絵本を読み、愉しみ、考えて、ハマる、【メルマガ絵本沼】。
当メルマガも今号で創刊二周年となりました。
みなさまに感謝です(^^)/

今回のお題は性教育絵本の名作「おかあさんとみる性の本(全3巻)」(山本直英/和歌山静子/1992/童心社)から、『ぼくのはなし』を取り上げます。ひとときお付き合い願えれば幸いです。


【お知らせ】
■第二期絵本沼読書会#2『わたしのワンピース』(こぐま社)を開催します。
今期は同じ内容の2回開催です。が、顔ぶれ変わると内容も変わるのでびっくりです(笑)。日程と募集人数は下記となります。あっという間に満席になりますので、お早目にお申込みくださいー。

・一回目(受付了)
・二回目:
3/16(土)21時~22時半 参加者6席&見学者3席

※以前告知しました【絵本沼ゼミ連続講座】ですが諸事情で延期となりました…。申し訳ございません。


【メルマガ絵本沼】
-私小説のような性教育絵本-『ぼくのはなし』(和歌山静子)

■前振りその1:絵本のふたつの捉え方
絵本沼ゼミに何度か参加された方は「またその話か」と思うかもしれないが、絵本の捉え方は、

A)作品としての絵本
B)商品としての絵本

と、ざっくりふたつに分けることができる。

これは絵本って商業出版なので作品性と商品性の両方で捉えないといけないよねという話であって、どっちの捉え方が上だとか下だとかって話ではない。
ただ、出版社はこのバランスを常に考えていて、こう、おかしな作品は出せないし、といって売れないとビジネスにならんし、みたいに、時にそれはジレンマにもなったりする。
で、昨今は絵本を売るのがどんどん難しくなっているので、商品性のウェイトが増しているようにも感じるのだった。

じゃあ、絵本をどうやって売っていくか?となると、これもまたざっくりふたつに分けることができる。

■前置き②絵本のふたつの売り方
絵本を含めた児童書の売り方は、ざっくり分けると下記のふたつになる。

1)店売(てんばい)
ひとつめは書店(リアル・ネット)で商品を並べて売る、いわゆる「店売」というものだ。
大半の人が思い浮かべる「本の売り方」はこれになるだろう。

ただ、ご存じのとおり出版業界はすごい勢いでスポイルしているので、店売の売上もほんまにきびしくなっている状況だ…。

2)外商(がいしょう)
もうひとつは「外商」と呼ばれるもので、店頭でお客さんが来るのを待つのでなく、法人客などへこちらから営業を仕掛けていくスタイル。
百貨店などは今も「外商部」の存在が大きい。

で、店売にくらべると外商はめっちゃコストがかかるけど、その分、店売みたいにひどい売上減にはならない安定感がある(ずっと縮小トレンドではあるけれど)。
店売はほんとに水ものだから。

反面、客層を絞るので商材の自由度は低くなる。
外商ってのは「固くて硬い商い」だと言えるように思う。

ここで想像してもらいたいのは、店売と外商って、出版社にとってはどっちの売上が大きいのだろうか…?
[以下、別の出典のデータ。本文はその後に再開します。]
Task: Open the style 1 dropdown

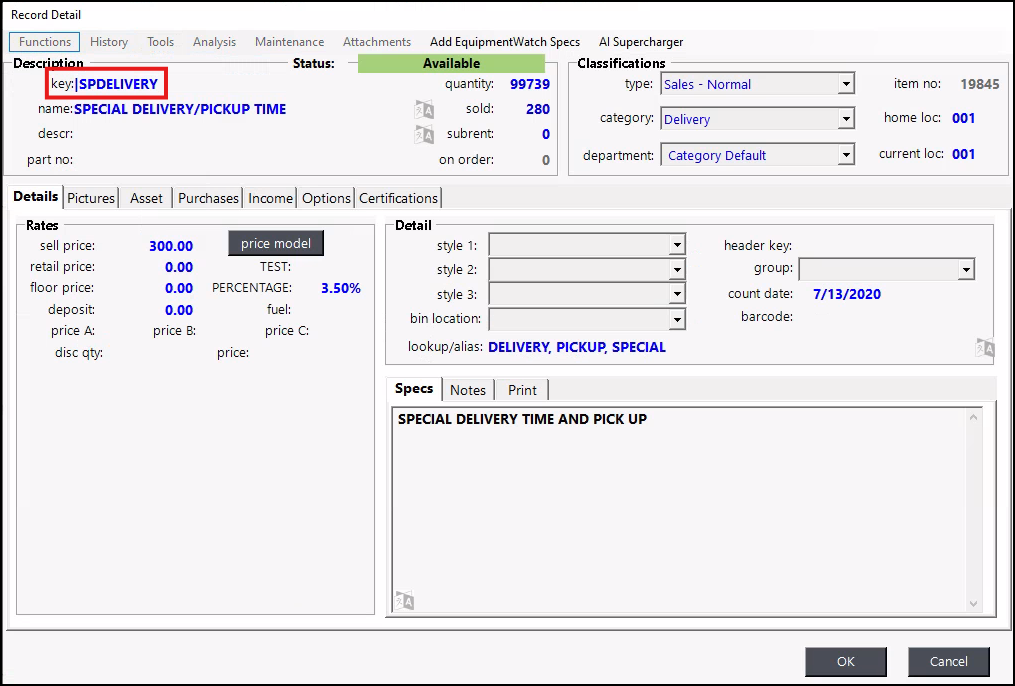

実は、昔っから多くの児童書出版社は店売よりも外商の方が売上が大きいのだった。
これは児童書の商品としての性質であるとも言え、私なんかは「児童書の売り方の王道は外商」とすら思っていたりする。

■性教育絵本という分野
で、児童書の外商にもいろいろルートがあり、その中で存在感がでかいのが「学校図書館」になる。

ここに買ってもらえれば太い商いになる。
なので、年度前の3月には多くの出版社が学校図書館向けの新刊を大量に発行し、店頭を介さずに巡回販売や児童図書展示会などでセールスするのが、児童書界の季節の風物詩なのだった。

じゃあ、学校図書館に相性がよいのってどんな本なのだろうか?
それはズバリ、学校の教育課程に合致したものや、教科書掲載、それに親和性の高い本になるかと思う。
国語教科書なんかはシンプルにそうだし。

さて、ここからが本題。
学校の教育課程には「性の指導」というのがあって、
小学校だと四年生くらいかな、なのでここに合わせた本もやっぱりいろんな出版社が昔からつくって売り続けている。
で、ここをターゲットにした学習絵本の中に、えらくユニークなロングセラーがあるのだった。

©童心社

それが、32年前に刊行されて今も生き続ける「おかあさんとみる性の本(全3巻)」(1992/童心社)という絵本だ。